-- Screenshot grounding data --
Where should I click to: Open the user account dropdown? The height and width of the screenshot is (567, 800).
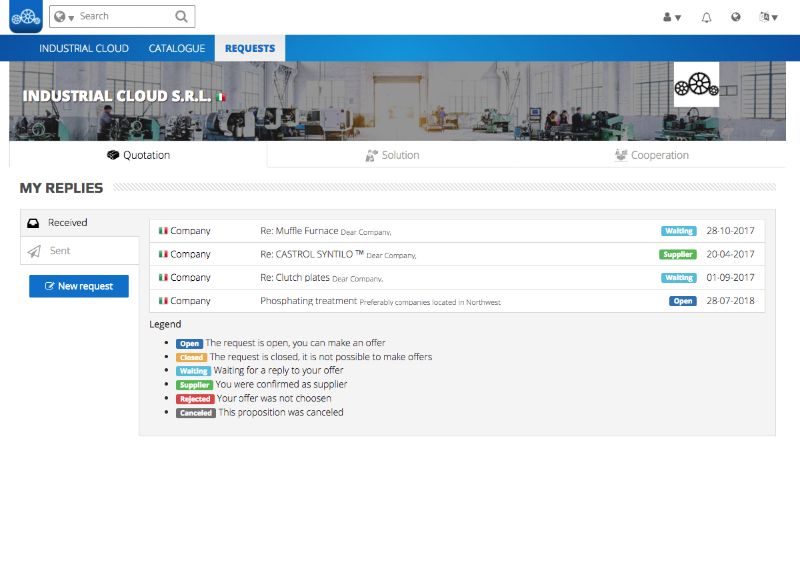(x=672, y=17)
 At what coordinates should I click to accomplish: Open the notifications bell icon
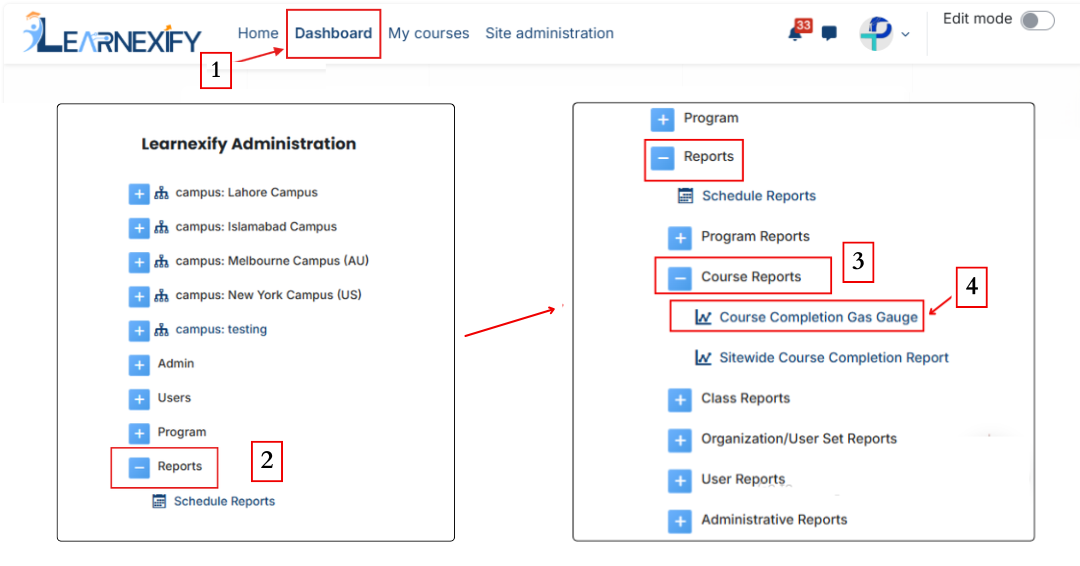796,32
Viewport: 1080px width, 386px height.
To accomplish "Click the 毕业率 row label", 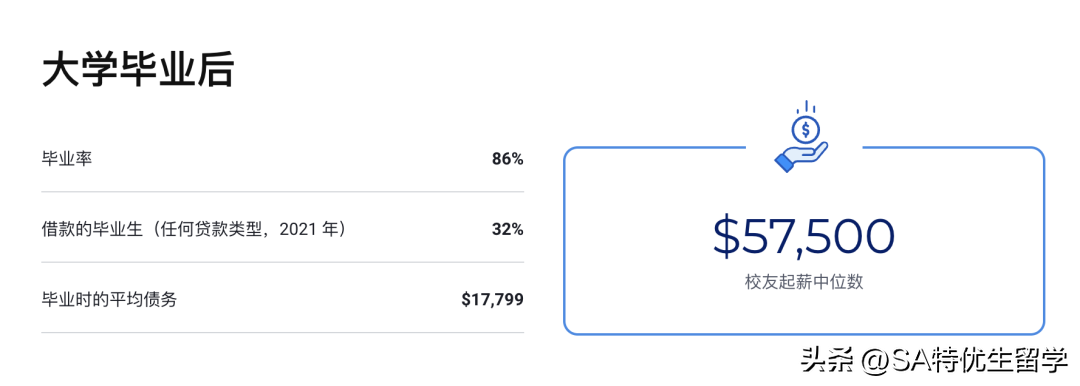I will (67, 159).
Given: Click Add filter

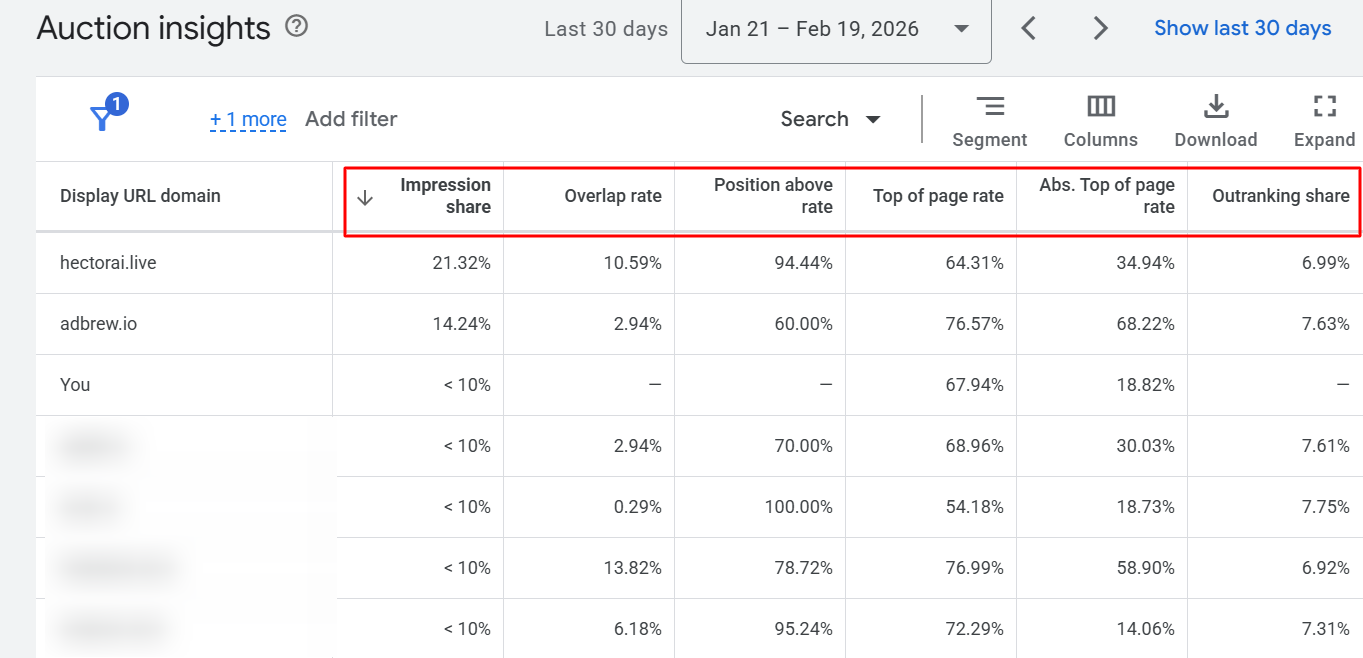Looking at the screenshot, I should (351, 119).
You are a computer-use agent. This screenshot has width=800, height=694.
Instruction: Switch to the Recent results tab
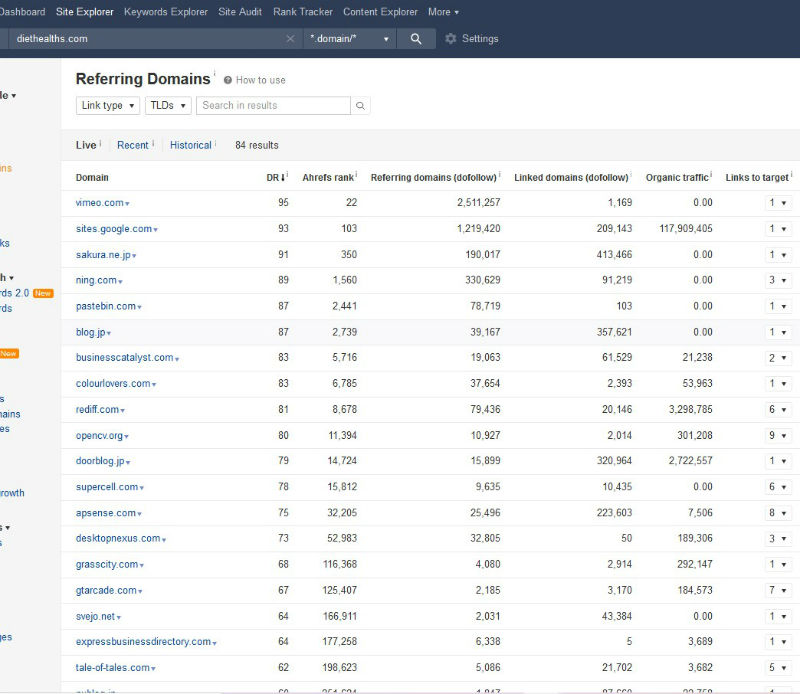pyautogui.click(x=132, y=145)
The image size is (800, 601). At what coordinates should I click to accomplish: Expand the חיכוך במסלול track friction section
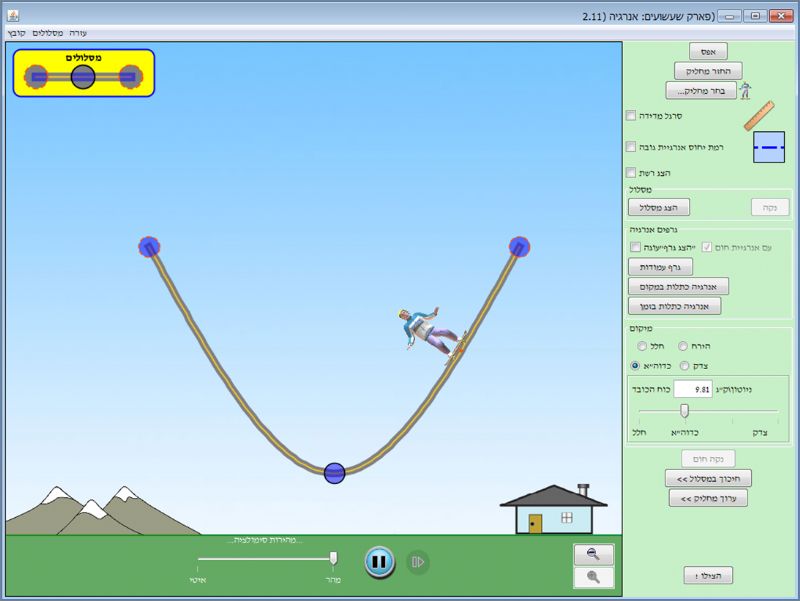708,478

-- Task to complete --
Please copy exactly the lines from the one containing "Instruction: Switch to the Recent results tab" through the last line of the records, both ends included, and leave out any pictures.

-- Exercise result --
Instruction: Switch to the Recent results tab
pyautogui.click(x=132, y=145)
The image size is (800, 601). At what coordinates should I click to accomplish: Expand the חיכוך במסלול track friction section
708,478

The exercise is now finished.